In "Crossing the Water," I find that the images she presents are very dark. The first things she describes are black—this could be an emotional response (figuratively), but literally they may appear black because they are hidden in shadow: for the shadows of the black trees "must cover Canada." (This exaggeration is called hyperbole.)
The next stanza brings a lightening of the mood, for illumination appears:
A little light is filtering from the water flowers.
The poet personifies the leaves, but the somber mood returns as we read that the leaves are "full of dark advice." The light is forgotten as the poet recognizes "blackness" in people and even "fishes." Could she be saying that the basic component in all things of this world is blackness? A dark thread runs continually through this poem.
A snag, something that sticks out of the water, catching things that float by, is personified as well...
...lifting a valedictory, pale hand...
"Valedictory" refers to a farewell or leave-taking. This may refer to death, most especially in that the snag (perhaps a branch sitting in the water) is raised in farewell, but is pale—bringing to mind images of death.
Light appears again: stars appear among the lilies. Could these be fireflies (lightning bugs) or lights glinting off of the black water? For how could stars shine through flowers? However, the light does not comfort the poet—she asks if we are not...
...blinded by such expressionless sirens...
The reference to "sirens" is one mythological allusion, for example, to the story of Odysseus as he traveled many long years to get home from the Trojan War, and met with mystical and monstrous creatures. Odysseus was famous...

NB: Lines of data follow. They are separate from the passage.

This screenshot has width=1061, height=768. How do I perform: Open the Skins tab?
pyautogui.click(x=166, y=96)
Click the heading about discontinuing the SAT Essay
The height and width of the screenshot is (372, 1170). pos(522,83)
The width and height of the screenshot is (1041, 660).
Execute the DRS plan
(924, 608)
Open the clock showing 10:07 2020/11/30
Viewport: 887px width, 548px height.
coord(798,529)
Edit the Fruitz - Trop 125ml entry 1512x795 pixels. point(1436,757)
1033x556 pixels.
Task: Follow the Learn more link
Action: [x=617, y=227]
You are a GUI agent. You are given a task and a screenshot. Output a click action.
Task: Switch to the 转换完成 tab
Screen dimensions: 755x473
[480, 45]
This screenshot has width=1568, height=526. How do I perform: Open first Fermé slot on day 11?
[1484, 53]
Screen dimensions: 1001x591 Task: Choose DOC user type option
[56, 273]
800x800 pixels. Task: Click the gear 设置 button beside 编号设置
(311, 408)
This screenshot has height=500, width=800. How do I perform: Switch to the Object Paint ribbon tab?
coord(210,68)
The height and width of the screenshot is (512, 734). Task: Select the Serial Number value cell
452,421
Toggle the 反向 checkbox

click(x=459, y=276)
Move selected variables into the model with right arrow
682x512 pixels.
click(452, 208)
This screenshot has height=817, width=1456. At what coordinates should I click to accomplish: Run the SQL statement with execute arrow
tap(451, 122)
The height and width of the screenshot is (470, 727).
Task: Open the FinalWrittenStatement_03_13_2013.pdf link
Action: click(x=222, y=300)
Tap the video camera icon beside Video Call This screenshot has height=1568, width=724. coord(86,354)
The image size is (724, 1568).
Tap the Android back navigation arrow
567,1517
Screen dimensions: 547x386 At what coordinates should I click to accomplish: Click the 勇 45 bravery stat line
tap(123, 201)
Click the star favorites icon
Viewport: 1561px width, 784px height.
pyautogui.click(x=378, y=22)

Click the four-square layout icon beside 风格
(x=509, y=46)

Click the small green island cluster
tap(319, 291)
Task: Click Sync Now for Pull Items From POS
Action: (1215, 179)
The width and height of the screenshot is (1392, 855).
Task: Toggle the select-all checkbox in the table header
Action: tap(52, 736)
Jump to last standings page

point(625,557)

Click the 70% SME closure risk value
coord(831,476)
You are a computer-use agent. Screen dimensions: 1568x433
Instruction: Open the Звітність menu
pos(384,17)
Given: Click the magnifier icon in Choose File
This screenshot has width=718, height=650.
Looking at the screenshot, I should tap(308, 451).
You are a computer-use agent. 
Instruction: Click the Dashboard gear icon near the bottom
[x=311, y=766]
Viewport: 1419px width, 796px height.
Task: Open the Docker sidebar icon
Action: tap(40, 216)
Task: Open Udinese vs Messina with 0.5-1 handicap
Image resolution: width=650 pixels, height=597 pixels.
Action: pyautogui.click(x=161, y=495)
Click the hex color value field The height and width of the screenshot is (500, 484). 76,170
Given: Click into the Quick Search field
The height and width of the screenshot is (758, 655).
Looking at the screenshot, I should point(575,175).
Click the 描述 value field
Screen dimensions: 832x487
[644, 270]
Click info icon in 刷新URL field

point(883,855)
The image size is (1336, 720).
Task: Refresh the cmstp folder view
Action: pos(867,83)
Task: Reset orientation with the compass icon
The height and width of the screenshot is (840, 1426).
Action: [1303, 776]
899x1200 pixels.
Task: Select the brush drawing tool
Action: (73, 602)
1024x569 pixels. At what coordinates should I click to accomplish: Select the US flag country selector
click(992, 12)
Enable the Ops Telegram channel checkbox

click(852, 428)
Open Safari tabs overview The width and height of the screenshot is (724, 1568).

...known for guile, tact, and diplomacy more than for courage...
He even bested the sirens.
Of the sirens it is written...
Their song, though irresistibly sweet, was no less sad than sweet, and lapped both body and soul in a fatal lethargy, the forerunner of death and corruption.
To hear the sirens' song was to lose one's mind, to join these bird-women, and die at their hands.
Plath refers to the stars which she sees as "expressionless sirens," something of a contradiction as the danger of the siren was not her expressionlessness, but her ability to corrupt the sanity of sailors, which lead to their death. "Siren" brings to mind the inability to resist a call or a song, but in this case, the stars fail to endear or deter.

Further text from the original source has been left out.